College & Research Libraries Section Report

The Latest in 3D Printing

Written by Emily MacKenzie & Paul Grewal

On November 20, 2014, the College and Research Libraries section hosted our fall event entitled “The Latest in 3D Printing”. Our presenters for the evening were François Lahey from Voxel Factory, a local 3D printing company, and Michael Groenendyk, business librarian from Concordia University Libraries.

François started the evening by giving us a brief overview of the history of 3D printing technology, which started over 30 years ago. He described the three main types of 3D printers: the SLA (stereolithography), which uses a liquid resin as the base material, the SLS (selective laser sintering), which uses a powder, and the FDM (fused deposition modeling) which uses a filament. Some issues surrounding 3D printing include environmental and health concerns, intellectual property (patents of the 3D printing technology itself, as well as copyright of works and the 3D models they are printed from), and finally the economic impacts that may arise from this now affordable technology.  

Michael continued the discussion by sharing with us his experience of implementing a makerspace at Dalhousie University, which included 3D printing and scanning services. He highlighted the main issues, including maintenance and troubleshooting the equipment, user expectations (especially in terms of quality, turnaround time and staff support). He introduced several pricing model examples, such as time vs weight-based pricing, and discussed the importance of user education. There are many surmountable challenges in encouraging uptake of the service by a wide range of users, many of whom may have an interest but lack the technical expertise to take advantage of the technology. Usage statistics gathered at Dalhousie revealed a heavy uptake by engineering, computer science, architecture, and the sciences in general, with a smaller adoption rate by Arts students. Michael also gave a demonstration of his most current project, which he is developing in collaboration with a Silicon Valley company:, a search engine which allows users to search for 3D models by shape, rather than traditional text searching.

Our evening ended with a demonstration of the 3D printer that François brought – a brand new Tinkerine DittoPro. He also brought many sample items that had been printed using the DittoPro, and participants at the event had the opportunity to see and touch projects made possible by 3D printing.

We wish to thank both Michael and François for their exceptional presentations, as well as the Humanities and Social Sciences Library, McGill University, for providing the venue for the event.

# Task list:
[1] In the 3D printing event report, which printer was demonstrated at the end of the evening?
[2] Turn the paragraph of the 3D printing event report that begins "François started the evening" into a short list that keeps its main facts.

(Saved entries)
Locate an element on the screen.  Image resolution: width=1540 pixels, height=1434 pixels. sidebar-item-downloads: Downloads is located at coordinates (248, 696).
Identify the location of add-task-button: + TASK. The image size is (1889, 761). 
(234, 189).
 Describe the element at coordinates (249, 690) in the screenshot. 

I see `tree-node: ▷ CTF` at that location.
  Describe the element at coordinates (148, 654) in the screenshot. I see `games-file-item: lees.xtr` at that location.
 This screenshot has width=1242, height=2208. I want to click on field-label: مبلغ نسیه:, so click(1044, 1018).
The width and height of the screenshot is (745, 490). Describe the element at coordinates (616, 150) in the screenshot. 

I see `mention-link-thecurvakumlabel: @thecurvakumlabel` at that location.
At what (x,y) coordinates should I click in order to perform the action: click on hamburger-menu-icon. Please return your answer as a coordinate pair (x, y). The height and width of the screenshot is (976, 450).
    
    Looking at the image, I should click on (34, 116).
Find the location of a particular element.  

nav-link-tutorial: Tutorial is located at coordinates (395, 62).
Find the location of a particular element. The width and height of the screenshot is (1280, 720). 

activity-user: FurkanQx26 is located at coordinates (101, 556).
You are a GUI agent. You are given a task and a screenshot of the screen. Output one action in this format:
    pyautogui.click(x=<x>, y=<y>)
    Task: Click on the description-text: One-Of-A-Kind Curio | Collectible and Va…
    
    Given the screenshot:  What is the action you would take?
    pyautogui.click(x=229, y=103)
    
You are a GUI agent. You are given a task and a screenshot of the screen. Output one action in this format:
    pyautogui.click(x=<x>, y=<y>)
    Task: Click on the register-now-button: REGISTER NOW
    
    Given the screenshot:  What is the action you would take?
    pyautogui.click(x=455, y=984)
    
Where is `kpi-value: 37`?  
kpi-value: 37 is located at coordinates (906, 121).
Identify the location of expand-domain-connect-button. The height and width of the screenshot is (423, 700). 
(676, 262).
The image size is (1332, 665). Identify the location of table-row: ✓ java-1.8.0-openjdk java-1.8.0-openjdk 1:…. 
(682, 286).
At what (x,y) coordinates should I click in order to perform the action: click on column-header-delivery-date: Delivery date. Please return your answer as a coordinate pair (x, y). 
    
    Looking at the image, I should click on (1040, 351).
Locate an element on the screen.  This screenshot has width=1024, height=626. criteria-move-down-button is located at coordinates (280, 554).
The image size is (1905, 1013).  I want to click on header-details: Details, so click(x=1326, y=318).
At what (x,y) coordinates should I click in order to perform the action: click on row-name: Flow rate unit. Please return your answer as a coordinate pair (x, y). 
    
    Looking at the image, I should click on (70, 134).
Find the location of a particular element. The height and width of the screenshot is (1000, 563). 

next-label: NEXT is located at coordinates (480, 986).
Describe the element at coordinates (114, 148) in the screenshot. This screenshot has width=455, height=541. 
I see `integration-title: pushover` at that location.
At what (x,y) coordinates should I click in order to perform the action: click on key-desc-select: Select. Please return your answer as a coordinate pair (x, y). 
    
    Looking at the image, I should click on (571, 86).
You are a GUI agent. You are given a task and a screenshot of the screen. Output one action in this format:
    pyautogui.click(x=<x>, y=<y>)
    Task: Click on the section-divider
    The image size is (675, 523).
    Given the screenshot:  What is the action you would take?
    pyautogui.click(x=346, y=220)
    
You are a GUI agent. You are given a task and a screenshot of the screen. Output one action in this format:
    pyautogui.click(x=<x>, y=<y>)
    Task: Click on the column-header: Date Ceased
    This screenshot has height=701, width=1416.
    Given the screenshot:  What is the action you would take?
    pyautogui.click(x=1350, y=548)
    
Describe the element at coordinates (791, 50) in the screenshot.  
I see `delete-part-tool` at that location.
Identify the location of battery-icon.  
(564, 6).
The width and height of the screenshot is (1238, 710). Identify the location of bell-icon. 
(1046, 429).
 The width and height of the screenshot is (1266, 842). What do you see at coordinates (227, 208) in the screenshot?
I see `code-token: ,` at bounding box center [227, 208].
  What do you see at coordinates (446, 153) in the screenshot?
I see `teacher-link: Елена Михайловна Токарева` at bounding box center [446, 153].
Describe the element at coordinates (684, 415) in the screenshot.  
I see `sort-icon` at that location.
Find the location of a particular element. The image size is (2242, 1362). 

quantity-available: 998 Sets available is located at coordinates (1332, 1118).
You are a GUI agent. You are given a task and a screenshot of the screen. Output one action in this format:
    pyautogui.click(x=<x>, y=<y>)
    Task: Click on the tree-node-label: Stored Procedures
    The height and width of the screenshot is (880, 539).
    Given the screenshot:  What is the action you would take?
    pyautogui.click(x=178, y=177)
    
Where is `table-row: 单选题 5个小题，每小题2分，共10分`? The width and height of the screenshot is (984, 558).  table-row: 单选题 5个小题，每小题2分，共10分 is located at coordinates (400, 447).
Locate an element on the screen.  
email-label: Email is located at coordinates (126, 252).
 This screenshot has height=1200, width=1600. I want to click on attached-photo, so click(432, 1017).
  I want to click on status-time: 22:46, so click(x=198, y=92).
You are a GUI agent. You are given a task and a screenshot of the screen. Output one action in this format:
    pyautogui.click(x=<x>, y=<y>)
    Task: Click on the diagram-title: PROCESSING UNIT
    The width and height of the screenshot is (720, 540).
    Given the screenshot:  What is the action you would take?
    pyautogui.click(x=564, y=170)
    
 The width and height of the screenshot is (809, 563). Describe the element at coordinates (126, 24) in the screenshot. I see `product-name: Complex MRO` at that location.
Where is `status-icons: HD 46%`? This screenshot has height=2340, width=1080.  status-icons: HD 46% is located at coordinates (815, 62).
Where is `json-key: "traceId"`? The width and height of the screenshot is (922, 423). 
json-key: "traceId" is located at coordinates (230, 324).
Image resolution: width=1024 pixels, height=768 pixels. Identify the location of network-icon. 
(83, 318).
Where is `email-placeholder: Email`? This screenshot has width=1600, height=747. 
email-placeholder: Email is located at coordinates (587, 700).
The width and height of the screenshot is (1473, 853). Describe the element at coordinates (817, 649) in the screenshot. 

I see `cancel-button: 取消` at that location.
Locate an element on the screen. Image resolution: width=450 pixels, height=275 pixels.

# Solutions in order:
[1] A brand new Tinkerine DittoPro.

[2]
- François opened with a brief history of 3D printing, a technology that started over 30 years ago.
- He described the three main types of 3D printers:
  - SLA (stereolithography), which uses liquid resin
  - SLS (selective laser sintering), which uses powder
  - FDM (fused deposition modeling), which uses filament
- The issues around 3D printing he covered were:
  - environmental and health concerns
  - intellectual property, including patents on the technology and copyright of works and their 3D models
  - the economic impacts of this now affordable technology